Task material: Begin

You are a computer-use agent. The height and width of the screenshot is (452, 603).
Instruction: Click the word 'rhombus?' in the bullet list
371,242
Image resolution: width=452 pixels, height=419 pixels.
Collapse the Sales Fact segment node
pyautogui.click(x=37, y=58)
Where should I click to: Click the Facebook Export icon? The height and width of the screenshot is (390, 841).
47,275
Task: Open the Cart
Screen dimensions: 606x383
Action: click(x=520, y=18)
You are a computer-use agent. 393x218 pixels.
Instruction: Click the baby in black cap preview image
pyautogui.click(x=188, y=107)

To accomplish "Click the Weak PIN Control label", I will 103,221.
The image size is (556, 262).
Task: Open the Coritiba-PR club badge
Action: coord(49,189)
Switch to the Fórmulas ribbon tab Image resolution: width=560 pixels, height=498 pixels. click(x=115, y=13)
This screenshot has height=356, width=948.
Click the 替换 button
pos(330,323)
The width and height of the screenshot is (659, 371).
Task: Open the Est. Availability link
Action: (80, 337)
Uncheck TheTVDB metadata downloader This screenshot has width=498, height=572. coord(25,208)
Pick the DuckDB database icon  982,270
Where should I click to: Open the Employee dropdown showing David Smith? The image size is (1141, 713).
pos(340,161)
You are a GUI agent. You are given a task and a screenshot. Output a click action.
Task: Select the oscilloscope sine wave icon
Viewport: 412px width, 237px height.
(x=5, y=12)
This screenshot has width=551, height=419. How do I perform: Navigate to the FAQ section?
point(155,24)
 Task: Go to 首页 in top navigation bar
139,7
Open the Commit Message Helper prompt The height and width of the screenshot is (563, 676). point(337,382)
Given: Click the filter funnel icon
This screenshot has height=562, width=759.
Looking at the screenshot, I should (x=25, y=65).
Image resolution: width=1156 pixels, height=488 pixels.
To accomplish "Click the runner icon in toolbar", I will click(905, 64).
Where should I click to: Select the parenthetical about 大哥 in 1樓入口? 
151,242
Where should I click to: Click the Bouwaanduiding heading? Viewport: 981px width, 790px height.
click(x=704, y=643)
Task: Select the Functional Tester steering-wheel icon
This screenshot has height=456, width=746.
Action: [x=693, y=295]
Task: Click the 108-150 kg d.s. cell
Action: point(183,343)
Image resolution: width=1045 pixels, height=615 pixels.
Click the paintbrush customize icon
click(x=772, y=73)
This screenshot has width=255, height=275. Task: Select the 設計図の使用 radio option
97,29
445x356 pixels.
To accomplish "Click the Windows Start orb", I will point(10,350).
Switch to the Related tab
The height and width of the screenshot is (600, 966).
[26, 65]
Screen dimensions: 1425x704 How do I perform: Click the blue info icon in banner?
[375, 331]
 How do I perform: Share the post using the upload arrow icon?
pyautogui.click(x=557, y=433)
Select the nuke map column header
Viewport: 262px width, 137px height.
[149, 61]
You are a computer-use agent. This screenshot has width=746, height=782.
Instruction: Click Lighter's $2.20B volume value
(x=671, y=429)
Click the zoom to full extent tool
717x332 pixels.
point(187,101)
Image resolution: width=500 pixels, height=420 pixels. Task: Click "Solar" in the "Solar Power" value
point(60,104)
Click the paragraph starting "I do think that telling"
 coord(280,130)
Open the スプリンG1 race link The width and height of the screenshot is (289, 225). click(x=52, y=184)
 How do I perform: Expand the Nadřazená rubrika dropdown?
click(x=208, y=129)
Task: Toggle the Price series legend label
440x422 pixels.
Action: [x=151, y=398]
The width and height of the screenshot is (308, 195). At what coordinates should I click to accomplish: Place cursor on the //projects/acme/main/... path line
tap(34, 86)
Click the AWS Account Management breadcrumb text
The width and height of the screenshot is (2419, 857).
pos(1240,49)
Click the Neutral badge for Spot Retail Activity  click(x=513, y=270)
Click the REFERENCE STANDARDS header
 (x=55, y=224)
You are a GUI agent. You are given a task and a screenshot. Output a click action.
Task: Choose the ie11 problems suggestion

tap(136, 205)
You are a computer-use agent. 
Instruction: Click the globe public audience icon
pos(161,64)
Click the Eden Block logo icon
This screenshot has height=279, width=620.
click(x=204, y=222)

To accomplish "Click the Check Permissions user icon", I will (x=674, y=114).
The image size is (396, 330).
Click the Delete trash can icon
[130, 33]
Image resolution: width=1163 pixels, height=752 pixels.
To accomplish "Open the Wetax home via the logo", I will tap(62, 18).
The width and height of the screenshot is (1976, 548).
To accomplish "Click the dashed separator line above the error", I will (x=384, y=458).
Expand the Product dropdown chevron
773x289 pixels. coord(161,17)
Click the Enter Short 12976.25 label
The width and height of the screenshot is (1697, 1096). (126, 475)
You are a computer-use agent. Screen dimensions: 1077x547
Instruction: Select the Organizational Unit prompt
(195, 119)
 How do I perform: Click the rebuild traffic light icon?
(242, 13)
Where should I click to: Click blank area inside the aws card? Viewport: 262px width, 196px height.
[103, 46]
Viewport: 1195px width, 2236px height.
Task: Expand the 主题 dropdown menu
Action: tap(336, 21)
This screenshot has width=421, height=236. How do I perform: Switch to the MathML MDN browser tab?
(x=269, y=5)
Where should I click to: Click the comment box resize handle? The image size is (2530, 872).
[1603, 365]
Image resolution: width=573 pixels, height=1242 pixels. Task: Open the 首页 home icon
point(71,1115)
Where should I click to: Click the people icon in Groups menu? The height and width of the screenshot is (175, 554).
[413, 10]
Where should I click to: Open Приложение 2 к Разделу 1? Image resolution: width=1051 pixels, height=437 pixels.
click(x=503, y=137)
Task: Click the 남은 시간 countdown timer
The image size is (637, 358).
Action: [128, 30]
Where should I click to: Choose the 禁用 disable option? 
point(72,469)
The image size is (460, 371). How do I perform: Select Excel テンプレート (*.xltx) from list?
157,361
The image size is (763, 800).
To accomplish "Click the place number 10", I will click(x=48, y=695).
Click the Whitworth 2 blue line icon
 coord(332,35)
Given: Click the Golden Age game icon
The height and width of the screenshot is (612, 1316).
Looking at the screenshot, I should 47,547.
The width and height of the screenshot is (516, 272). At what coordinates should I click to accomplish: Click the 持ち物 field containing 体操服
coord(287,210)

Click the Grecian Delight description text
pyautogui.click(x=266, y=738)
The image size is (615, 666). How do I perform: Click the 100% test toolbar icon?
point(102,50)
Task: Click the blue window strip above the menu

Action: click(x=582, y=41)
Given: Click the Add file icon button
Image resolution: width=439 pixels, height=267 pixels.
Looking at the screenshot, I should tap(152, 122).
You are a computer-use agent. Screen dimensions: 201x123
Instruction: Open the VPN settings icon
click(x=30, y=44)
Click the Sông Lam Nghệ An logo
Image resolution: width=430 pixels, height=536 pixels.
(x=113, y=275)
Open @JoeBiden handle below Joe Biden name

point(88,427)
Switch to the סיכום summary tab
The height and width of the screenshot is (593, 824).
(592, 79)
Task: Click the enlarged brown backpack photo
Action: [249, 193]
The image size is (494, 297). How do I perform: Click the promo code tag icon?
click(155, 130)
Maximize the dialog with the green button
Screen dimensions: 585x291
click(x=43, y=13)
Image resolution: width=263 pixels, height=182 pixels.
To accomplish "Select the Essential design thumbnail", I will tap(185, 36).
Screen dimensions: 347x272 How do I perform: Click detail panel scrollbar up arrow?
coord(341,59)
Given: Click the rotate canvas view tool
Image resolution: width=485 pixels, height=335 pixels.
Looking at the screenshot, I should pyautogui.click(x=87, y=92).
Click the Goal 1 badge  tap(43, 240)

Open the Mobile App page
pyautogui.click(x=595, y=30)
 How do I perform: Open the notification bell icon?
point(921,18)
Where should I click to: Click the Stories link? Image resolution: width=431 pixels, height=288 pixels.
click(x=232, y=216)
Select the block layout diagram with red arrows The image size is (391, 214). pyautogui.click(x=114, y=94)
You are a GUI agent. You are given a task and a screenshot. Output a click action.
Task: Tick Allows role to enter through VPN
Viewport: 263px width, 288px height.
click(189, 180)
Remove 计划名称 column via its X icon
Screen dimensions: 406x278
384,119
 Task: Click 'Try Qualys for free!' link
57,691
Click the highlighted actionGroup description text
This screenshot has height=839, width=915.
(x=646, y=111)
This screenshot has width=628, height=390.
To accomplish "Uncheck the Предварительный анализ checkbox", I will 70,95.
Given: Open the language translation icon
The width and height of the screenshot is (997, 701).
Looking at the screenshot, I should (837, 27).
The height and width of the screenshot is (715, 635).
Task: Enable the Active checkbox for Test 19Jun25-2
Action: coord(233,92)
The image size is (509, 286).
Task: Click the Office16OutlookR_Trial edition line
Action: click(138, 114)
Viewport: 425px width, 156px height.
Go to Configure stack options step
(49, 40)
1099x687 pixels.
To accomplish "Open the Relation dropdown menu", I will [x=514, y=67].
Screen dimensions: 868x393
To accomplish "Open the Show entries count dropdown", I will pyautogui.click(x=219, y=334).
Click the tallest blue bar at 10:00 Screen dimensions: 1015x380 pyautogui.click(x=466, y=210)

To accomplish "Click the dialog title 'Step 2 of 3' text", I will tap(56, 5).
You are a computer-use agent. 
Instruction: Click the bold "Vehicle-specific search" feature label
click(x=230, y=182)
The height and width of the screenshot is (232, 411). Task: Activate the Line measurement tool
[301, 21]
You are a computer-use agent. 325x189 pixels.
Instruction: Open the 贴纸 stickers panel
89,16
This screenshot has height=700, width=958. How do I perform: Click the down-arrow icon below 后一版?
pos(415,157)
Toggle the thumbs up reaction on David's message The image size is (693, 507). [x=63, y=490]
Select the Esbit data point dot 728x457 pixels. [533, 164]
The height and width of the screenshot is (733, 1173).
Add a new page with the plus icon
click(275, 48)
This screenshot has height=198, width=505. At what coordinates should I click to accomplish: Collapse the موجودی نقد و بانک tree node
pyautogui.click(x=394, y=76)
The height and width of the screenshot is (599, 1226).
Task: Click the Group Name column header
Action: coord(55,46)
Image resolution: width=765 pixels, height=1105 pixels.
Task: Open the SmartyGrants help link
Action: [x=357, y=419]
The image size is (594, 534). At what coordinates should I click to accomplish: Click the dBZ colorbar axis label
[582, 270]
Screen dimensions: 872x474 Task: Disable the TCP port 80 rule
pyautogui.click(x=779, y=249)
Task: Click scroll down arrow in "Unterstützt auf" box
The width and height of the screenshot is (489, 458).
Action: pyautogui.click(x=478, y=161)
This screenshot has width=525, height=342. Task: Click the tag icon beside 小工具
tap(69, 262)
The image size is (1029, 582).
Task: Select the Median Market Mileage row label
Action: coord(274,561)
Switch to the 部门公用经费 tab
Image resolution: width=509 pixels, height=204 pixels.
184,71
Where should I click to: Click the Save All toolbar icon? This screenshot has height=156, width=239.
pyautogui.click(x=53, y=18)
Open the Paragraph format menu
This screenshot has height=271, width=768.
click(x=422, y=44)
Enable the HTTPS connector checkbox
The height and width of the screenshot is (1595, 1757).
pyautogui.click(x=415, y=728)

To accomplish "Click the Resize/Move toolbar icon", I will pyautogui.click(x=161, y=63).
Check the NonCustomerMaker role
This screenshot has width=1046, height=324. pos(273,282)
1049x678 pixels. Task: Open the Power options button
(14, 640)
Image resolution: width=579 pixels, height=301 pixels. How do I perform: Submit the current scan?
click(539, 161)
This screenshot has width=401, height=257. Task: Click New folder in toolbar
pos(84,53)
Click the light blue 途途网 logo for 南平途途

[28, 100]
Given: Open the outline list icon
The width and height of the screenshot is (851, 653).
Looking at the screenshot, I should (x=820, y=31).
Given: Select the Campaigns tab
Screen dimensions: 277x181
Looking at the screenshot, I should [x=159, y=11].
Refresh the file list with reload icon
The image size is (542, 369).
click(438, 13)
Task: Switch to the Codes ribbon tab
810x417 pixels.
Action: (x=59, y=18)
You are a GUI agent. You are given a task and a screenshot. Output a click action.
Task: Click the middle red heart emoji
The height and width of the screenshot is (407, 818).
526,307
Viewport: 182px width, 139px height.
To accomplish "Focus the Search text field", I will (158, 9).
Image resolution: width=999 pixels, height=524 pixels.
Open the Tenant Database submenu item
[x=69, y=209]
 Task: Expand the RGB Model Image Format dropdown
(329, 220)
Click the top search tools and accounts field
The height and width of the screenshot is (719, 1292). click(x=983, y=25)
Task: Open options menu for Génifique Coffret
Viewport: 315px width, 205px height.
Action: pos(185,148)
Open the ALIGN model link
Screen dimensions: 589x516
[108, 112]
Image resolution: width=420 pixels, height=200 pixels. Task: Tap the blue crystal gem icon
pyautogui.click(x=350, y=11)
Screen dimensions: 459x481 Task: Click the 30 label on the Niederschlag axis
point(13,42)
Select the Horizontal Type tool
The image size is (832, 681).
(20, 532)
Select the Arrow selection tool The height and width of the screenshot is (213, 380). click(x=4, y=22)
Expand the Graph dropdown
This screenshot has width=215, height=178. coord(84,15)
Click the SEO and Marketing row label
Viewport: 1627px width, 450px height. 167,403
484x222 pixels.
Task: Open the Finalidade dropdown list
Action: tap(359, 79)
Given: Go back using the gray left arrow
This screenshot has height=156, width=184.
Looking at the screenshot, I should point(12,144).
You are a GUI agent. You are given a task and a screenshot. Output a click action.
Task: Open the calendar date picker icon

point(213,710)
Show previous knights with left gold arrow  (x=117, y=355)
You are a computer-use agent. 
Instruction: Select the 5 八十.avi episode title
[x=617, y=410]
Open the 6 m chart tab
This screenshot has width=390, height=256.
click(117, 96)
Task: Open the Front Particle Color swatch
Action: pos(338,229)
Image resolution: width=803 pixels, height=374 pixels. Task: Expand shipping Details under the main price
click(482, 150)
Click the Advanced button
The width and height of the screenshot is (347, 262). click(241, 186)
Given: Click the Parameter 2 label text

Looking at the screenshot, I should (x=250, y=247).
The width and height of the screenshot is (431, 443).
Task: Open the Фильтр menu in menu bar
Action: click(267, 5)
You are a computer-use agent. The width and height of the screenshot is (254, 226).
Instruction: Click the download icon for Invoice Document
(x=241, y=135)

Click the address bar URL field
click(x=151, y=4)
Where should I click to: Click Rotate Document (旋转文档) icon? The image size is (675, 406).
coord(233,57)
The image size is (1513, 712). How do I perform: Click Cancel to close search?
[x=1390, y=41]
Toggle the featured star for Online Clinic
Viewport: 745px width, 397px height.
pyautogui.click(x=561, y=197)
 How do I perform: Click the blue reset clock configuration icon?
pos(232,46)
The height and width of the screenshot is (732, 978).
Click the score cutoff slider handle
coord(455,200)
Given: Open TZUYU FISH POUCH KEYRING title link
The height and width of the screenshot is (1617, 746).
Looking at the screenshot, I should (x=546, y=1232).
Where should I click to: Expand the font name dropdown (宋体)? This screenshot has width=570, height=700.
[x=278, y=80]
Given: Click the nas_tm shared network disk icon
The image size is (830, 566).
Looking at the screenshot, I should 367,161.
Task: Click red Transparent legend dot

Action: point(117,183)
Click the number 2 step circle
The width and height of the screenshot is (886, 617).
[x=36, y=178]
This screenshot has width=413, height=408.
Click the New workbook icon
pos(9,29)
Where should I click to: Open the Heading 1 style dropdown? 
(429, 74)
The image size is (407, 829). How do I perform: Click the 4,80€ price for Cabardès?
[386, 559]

Task material: End

--- Work to complete ---
Give back exactly the lines above, from the line containing "This screenshot has height=156, width=184." through the line containing "Given: Open TZUYU", with both end lines and nothing more.

--- Exercise result ---
This screenshot has height=156, width=184.
Looking at the screenshot, I should point(12,144).
You are a GUI agent. You are given a task and a screenshot. Output a click action.
Task: Open the calendar date picker icon

point(213,710)
Show previous knights with left gold arrow  (x=117, y=355)
You are a computer-use agent. 
Instruction: Select the 5 八十.avi episode title
[x=617, y=410]
Open the 6 m chart tab
This screenshot has width=390, height=256.
click(117, 96)
Task: Open the Front Particle Color swatch
Action: pos(338,229)
Image resolution: width=803 pixels, height=374 pixels. Task: Expand shipping Details under the main price
click(482, 150)
Click the Advanced button
The width and height of the screenshot is (347, 262). click(241, 186)
Given: Click the Parameter 2 label text

Looking at the screenshot, I should (x=250, y=247).
The width and height of the screenshot is (431, 443).
Task: Open the Фильтр menu in menu bar
Action: click(267, 5)
You are a computer-use agent. The width and height of the screenshot is (254, 226).
Instruction: Click the download icon for Invoice Document
(x=241, y=135)

Click the address bar URL field
click(x=151, y=4)
Where should I click to: Click Rotate Document (旋转文档) icon? The image size is (675, 406).
coord(233,57)
The image size is (1513, 712). How do I perform: Click Cancel to close search?
[x=1390, y=41]
Toggle the featured star for Online Clinic
Viewport: 745px width, 397px height.
pyautogui.click(x=561, y=197)
 How do I perform: Click the blue reset clock configuration icon?
pos(232,46)
The height and width of the screenshot is (732, 978).
Click the score cutoff slider handle
coord(455,200)
Given: Open TZUYU FISH POUCH KEYRING title link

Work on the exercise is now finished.